A share of stock is now selling for $115. It will pay a dividend of $9 per share at the end of the year. Its beta is 1. What do investors expect the stock to sell for at the end of the year? Assume the risk-free rate is 5% and the expected rate of return on the market is 14%. (Round your answer to 2 decimal places.)

Expected selling price $

Answer 1

The expected price of the stock is $122.03

Step-by-step explanation:

To calculate the expected price of the stock at the end of the year or at Year 1, we first need to determine the required rate of return on the stock. We will use the CAPM equation to calculate the required rate of return.

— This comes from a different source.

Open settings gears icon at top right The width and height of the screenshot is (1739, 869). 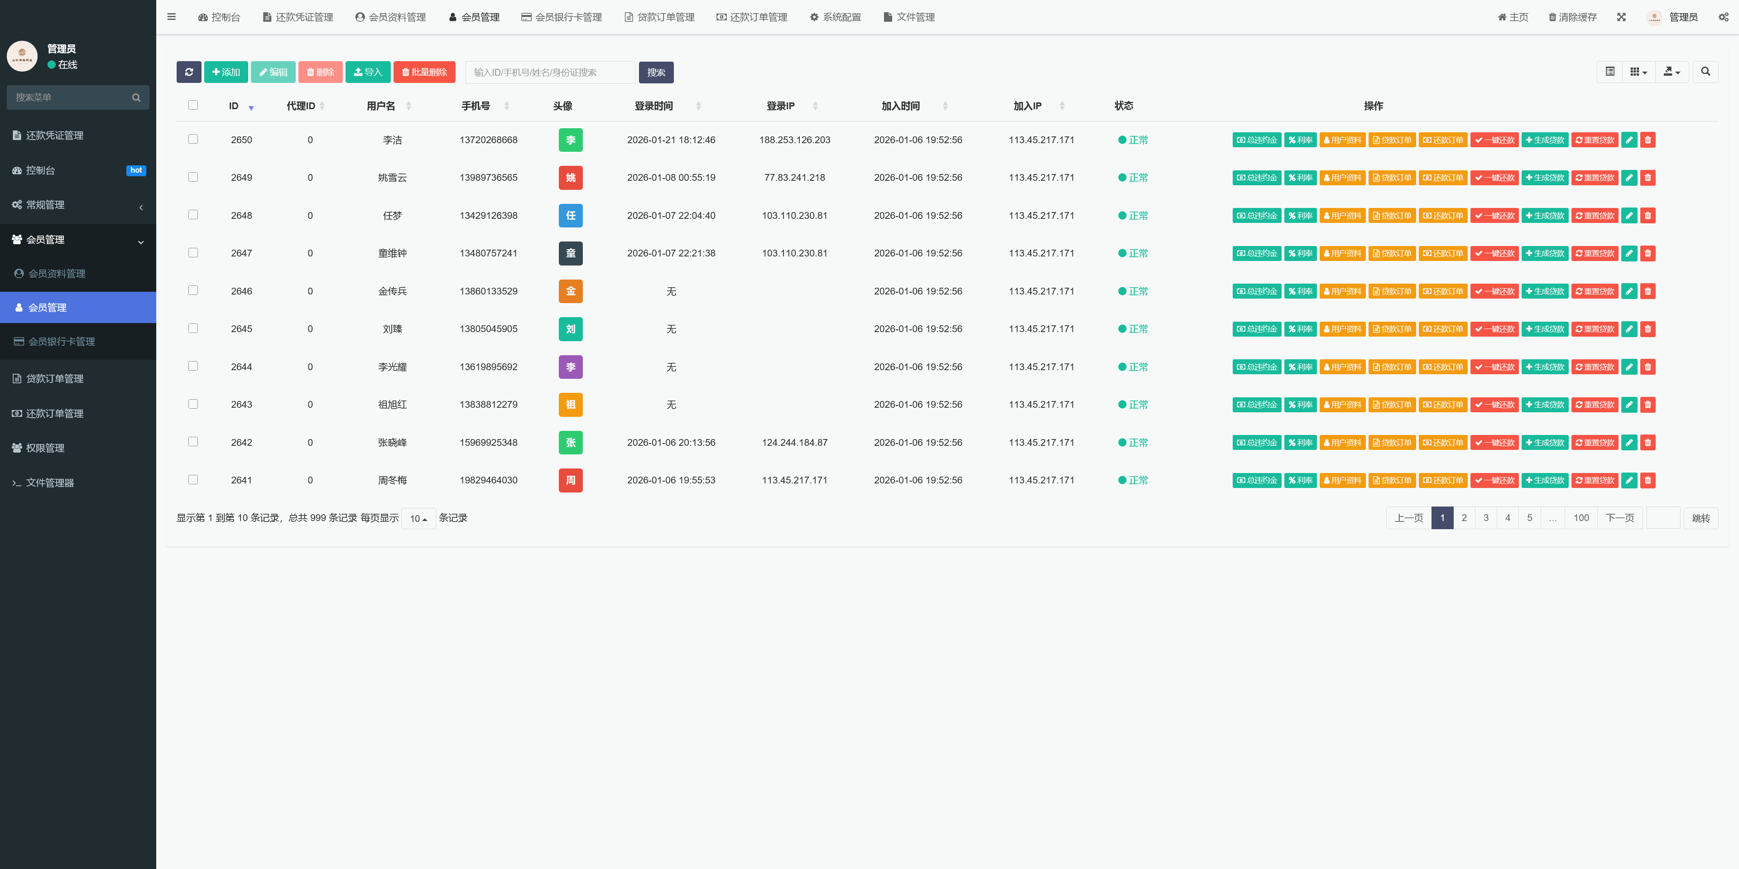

The required rate of return is calculated as,

r = rRF + Beta * (rM - rRF)

Where,

• rRF is the risk free rate
• rM is the return on market

r = 0.05 + 1 * (0.14 - 0.05)

r = 0.14

We already have the price of the stock today, the D1 and the required rate of return. Using the constant dividend growth model of DDM, we calculate the growth rate in dividends to be,

P0 = D1 / (r - g)

115 = 9 / (0.14 - g)

115 * (0.14 - g) = 9

16.1 - 115g = 9

16.1 - 9 = 115g

7.1 / 115 = g

g = 0.0617 or 6.17%

Using the same formula and replacing D1 with D2, we can calculate the price of the stock at the end of the year or at start of Year 1.

P1 = 9 * (1+0.0617) / (0.14 - 0.0617)

P1 = $122.03